AIM OF THE EXERCISE: Print exactly the lines below between the line holding "Task: Click the external" and the line holding "Click the info icon beside PUSAT INFORMASI", inclusive, and nothing more.

SUPPLIED INFORMATION:
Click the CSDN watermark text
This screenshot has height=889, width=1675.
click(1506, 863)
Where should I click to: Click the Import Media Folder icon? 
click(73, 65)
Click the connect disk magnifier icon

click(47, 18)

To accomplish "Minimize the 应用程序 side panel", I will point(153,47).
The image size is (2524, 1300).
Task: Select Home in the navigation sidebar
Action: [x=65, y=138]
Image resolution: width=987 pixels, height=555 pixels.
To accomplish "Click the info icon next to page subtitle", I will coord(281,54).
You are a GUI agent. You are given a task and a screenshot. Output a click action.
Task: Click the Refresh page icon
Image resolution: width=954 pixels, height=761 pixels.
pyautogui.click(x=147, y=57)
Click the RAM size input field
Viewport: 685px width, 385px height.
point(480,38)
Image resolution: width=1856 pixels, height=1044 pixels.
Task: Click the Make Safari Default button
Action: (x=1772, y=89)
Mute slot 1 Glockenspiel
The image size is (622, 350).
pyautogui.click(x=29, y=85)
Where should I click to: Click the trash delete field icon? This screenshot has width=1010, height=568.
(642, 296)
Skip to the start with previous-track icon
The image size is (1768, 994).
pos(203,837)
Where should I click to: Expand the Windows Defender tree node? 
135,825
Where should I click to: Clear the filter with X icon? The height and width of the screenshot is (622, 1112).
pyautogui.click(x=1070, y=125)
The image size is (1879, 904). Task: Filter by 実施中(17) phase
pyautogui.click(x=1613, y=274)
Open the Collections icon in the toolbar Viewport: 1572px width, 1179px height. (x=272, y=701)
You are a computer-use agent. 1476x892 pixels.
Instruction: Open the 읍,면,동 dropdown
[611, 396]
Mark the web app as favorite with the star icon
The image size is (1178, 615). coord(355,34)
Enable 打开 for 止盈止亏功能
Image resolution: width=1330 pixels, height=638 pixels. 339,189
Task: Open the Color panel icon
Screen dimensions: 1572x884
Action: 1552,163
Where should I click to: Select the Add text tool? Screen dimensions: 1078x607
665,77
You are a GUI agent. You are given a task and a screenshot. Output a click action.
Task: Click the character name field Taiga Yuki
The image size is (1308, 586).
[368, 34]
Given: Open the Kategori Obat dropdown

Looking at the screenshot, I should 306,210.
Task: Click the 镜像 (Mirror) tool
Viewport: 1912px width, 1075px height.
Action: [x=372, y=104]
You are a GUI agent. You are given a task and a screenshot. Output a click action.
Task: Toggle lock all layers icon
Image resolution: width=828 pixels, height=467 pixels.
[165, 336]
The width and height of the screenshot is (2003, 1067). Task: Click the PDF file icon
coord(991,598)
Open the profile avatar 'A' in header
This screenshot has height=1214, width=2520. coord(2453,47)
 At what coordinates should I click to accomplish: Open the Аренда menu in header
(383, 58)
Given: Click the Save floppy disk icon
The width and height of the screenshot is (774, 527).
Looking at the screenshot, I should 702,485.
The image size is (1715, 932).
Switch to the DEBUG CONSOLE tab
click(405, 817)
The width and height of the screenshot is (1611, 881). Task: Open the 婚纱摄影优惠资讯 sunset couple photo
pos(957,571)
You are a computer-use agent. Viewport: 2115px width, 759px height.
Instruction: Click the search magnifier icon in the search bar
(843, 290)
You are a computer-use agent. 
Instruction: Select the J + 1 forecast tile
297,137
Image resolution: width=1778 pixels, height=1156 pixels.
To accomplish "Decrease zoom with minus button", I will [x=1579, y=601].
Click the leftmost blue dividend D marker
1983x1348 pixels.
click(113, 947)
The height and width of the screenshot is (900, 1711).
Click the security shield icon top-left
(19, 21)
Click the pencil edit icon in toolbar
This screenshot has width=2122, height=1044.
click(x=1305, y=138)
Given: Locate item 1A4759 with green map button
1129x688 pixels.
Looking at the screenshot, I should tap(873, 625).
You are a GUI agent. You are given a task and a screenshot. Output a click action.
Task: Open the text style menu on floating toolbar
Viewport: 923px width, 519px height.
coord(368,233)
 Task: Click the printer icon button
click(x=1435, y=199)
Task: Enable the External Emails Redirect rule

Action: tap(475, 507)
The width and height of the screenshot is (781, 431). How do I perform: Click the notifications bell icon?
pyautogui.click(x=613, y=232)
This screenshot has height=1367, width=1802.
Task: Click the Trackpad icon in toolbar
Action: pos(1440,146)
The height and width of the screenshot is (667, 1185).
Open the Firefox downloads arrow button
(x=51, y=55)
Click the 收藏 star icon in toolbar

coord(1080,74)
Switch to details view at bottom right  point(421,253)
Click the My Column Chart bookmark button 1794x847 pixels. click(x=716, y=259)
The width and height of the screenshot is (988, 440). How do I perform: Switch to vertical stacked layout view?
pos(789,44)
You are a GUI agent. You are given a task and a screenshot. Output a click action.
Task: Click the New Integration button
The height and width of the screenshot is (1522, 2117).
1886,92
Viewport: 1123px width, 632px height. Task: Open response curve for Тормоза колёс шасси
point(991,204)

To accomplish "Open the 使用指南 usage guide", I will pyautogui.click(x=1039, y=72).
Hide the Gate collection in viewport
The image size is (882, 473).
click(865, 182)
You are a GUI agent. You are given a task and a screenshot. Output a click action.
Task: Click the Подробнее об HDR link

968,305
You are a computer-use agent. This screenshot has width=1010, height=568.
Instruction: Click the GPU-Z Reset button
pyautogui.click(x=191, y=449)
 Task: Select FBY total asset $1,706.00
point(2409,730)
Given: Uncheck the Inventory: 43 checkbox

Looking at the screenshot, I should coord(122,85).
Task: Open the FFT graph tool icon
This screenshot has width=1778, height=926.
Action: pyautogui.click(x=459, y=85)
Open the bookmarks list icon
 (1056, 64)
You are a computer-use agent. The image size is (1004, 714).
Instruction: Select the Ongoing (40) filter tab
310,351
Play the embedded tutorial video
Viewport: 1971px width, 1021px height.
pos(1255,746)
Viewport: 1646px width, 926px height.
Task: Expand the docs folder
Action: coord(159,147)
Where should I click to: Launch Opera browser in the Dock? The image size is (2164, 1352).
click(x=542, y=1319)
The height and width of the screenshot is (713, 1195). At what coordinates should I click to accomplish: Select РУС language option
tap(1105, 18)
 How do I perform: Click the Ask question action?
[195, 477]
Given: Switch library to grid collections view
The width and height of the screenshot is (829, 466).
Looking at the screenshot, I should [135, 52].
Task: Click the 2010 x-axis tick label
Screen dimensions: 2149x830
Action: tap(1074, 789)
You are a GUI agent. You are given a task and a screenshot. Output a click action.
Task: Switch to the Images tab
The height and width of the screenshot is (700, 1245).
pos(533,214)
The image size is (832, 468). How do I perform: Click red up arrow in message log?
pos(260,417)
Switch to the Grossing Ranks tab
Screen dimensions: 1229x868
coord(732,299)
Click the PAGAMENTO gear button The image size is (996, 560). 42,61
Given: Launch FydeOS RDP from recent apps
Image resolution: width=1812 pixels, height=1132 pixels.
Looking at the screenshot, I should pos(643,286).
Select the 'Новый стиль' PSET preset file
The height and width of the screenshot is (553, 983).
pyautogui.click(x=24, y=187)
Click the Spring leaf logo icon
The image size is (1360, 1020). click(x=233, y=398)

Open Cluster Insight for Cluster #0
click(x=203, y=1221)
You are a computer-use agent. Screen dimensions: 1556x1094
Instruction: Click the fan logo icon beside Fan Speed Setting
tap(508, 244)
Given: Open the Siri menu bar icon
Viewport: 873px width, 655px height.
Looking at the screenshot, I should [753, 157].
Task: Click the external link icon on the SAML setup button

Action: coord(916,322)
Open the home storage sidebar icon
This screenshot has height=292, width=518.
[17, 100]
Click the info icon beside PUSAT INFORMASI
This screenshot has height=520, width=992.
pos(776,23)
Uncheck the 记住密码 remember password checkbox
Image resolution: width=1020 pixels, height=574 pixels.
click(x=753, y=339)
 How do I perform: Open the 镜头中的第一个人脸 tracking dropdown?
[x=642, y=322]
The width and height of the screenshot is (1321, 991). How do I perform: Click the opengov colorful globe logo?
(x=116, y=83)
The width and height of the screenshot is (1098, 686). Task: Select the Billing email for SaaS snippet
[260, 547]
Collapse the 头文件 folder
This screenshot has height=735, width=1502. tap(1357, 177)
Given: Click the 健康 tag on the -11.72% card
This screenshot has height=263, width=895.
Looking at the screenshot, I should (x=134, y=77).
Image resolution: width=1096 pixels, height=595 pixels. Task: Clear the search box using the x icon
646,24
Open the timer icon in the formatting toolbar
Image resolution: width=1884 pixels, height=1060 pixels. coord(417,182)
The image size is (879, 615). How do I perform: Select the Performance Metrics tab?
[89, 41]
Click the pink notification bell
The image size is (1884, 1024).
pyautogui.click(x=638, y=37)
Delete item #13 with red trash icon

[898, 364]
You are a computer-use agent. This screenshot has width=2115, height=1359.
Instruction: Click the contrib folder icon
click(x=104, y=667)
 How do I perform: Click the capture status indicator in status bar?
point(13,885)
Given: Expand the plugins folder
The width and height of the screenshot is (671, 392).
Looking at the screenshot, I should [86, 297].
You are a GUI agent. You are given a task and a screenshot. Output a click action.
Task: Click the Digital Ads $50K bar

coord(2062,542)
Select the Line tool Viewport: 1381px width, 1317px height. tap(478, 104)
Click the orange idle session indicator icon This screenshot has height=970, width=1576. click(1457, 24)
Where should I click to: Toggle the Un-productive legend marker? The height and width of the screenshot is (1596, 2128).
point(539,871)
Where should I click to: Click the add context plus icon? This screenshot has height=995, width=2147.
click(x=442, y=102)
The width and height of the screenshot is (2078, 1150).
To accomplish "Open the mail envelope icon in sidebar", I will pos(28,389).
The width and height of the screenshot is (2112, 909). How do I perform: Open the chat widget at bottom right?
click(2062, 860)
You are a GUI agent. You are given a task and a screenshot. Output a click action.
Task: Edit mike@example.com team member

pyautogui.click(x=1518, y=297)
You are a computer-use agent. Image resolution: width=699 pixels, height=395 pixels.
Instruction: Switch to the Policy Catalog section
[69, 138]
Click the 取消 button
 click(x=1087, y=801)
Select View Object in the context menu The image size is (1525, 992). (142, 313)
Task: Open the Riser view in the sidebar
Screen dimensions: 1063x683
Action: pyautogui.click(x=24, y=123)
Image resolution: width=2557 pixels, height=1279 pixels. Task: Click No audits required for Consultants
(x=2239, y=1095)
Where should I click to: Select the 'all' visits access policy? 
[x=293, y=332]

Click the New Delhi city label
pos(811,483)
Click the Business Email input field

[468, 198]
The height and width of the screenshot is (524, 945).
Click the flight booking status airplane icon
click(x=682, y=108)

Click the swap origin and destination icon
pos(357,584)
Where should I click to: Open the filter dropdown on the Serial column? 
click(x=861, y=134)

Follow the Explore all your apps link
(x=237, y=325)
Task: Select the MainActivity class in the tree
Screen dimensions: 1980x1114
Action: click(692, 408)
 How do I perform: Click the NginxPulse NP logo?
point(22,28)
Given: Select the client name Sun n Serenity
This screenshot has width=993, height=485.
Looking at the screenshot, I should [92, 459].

RESPONSE BELOW:
Task: Click the external link icon on the SAML setup button

Action: coord(916,322)
Open the home storage sidebar icon
This screenshot has height=292, width=518.
[17, 100]
Click the info icon beside PUSAT INFORMASI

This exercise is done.